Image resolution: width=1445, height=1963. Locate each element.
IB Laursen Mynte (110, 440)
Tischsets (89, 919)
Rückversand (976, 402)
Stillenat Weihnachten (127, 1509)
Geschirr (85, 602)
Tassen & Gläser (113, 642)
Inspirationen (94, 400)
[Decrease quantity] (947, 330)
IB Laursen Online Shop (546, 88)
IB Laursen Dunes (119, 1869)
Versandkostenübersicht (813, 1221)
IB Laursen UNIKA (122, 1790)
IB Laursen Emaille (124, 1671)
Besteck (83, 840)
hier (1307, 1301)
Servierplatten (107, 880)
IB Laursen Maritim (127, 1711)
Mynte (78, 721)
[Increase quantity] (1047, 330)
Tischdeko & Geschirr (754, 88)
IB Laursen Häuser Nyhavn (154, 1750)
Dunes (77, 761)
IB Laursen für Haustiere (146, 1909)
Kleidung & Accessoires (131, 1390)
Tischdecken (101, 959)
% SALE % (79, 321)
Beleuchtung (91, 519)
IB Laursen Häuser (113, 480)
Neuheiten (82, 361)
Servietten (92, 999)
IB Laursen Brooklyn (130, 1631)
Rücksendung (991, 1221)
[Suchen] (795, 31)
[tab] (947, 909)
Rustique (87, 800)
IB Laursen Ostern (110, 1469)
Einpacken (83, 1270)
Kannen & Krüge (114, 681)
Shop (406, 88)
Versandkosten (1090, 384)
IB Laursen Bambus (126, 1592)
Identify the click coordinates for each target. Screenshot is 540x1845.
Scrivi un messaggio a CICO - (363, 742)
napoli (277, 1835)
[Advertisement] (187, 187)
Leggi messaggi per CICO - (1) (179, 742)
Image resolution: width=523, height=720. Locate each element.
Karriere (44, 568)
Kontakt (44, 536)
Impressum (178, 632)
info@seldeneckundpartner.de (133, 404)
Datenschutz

================================

* Aufgabenstellung: Schreib die Zeilen zwischen der Zeile mit „IB Laursen Brooklyn (130, 1631)“ und dem Ende der Auflistung (beide eingeschlossen) samt Anweisungen noch einmal ab. Skaliere dabei jede Koordinate in den Antworten mit dem Faktor 1,35 und runde auf ganze Zahlen, bei ,5 aufgerundet.

* Lösung:
IB Laursen Brooklyn (176, 2202)
Rücksendung (1338, 1648)
[Suchen] (1073, 42)
[tab] (1278, 1227)
Rustique (117, 1080)
IB Laursen Ostern (149, 1983)
Einpacken (112, 1715)
Kannen & Krüge (154, 919)
Shop (548, 119)
Versandkosten (1472, 518)
IB Laursen Bambus (170, 2149)
Identify the click coordinates for each target. Screenshot is 540x1845.
Scrivi un messaggio a CICO - (490, 1002)
napoli (374, 2477)
[Advertisement] (252, 252)
Leggi messaggi per CICO - (1) (242, 1002)
Image resolution: width=523, height=720. Locate each element.
Karriere (59, 767)
Kontakt (59, 724)
Impressum (240, 853)
info@seldeneckundpartner.de (180, 545)
Datenschutz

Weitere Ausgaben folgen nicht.